===== GIVEN RECORDS

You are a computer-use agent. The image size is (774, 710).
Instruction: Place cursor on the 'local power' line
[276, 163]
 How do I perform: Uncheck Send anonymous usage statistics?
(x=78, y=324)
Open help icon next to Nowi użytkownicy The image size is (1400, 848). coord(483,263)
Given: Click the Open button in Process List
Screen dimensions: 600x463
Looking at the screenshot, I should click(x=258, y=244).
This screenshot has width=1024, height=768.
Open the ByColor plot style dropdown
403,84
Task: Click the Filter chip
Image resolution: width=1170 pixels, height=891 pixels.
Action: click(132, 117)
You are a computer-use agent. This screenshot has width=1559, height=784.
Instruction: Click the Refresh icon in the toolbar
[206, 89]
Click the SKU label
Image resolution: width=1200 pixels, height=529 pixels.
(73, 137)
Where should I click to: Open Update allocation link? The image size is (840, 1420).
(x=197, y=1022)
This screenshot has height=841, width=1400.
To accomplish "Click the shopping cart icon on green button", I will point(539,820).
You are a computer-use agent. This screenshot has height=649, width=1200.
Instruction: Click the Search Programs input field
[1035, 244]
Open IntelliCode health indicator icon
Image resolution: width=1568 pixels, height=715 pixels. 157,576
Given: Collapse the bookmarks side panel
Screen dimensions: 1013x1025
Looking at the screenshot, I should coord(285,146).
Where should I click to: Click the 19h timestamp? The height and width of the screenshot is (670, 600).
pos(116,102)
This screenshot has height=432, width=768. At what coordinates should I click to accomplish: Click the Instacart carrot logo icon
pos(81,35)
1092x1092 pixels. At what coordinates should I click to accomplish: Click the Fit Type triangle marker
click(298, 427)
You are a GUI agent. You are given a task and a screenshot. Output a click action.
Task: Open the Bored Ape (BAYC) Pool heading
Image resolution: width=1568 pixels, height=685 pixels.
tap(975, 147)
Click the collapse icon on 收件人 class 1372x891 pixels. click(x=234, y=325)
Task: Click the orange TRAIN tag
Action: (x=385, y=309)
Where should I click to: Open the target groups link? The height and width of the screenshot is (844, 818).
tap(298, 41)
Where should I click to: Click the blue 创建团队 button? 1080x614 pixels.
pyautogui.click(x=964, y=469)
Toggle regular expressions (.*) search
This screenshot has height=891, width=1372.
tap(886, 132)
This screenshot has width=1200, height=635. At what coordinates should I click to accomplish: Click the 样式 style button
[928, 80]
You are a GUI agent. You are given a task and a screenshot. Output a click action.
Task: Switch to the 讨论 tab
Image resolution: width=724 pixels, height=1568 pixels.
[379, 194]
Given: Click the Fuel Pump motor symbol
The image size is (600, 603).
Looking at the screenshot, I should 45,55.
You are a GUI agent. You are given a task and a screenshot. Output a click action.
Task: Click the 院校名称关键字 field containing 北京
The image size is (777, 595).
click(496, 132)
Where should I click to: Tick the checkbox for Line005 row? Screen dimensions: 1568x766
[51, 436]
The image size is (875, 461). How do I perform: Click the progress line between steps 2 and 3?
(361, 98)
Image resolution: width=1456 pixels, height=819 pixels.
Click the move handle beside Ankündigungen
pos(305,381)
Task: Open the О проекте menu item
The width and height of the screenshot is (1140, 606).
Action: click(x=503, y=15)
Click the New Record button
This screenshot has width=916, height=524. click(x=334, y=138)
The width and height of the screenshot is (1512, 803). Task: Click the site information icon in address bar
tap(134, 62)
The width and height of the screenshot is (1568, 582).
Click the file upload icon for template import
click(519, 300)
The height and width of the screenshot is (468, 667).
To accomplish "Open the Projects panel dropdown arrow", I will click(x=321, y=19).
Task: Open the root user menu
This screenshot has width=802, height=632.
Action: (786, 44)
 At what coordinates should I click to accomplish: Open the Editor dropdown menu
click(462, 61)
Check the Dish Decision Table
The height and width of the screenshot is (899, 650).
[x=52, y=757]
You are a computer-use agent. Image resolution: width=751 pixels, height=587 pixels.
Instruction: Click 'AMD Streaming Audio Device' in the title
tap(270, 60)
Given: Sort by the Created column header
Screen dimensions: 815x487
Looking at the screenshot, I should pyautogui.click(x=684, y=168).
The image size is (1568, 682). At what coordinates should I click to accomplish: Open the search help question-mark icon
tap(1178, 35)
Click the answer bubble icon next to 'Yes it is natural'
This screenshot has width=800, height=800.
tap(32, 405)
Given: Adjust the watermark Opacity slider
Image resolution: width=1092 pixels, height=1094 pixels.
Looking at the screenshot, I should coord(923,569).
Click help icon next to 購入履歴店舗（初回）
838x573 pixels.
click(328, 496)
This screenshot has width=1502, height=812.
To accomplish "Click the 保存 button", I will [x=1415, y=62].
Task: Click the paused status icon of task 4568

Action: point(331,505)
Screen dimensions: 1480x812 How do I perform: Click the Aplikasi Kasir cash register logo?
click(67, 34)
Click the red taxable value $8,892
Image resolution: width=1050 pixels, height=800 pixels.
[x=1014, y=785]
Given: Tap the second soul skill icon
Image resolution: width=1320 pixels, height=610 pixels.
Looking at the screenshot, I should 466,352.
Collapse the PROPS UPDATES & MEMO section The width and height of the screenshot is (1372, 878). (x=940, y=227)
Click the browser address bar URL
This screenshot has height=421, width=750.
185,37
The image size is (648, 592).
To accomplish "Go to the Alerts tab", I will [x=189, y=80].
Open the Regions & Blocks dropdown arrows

==========

_WORK TO DO_
Write out the entries starting with the line that contains "This screenshot has width=1200, height=635." and going on through the line that contains "will click(x=321, y=19).", copying each line exactly.

_RESPONSE TO THIS EXERCISE_
This screenshot has width=1200, height=635. At what coordinates should I click to accomplish: Click the 样式 style button
[928, 80]
You are a GUI agent. You are given a task and a screenshot. Output a click action.
Task: Switch to the 讨论 tab
Image resolution: width=724 pixels, height=1568 pixels.
[379, 194]
Given: Click the Fuel Pump motor symbol
The image size is (600, 603).
Looking at the screenshot, I should 45,55.
You are a GUI agent. You are given a task and a screenshot. Output a click action.
Task: Click the 院校名称关键字 field containing 北京
The image size is (777, 595).
click(496, 132)
Where should I click to: Tick the checkbox for Line005 row? Screen dimensions: 1568x766
[51, 436]
The image size is (875, 461). How do I perform: Click the progress line between steps 2 and 3?
(361, 98)
Image resolution: width=1456 pixels, height=819 pixels.
Click the move handle beside Ankündigungen
pos(305,381)
Task: Open the О проекте menu item
The width and height of the screenshot is (1140, 606).
Action: click(x=503, y=15)
Click the New Record button
This screenshot has width=916, height=524. click(x=334, y=138)
The width and height of the screenshot is (1512, 803). Task: Click the site information icon in address bar
tap(134, 62)
The width and height of the screenshot is (1568, 582).
Click the file upload icon for template import
click(519, 300)
The height and width of the screenshot is (468, 667).
To accomplish "Open the Projects panel dropdown arrow", I will click(x=321, y=19).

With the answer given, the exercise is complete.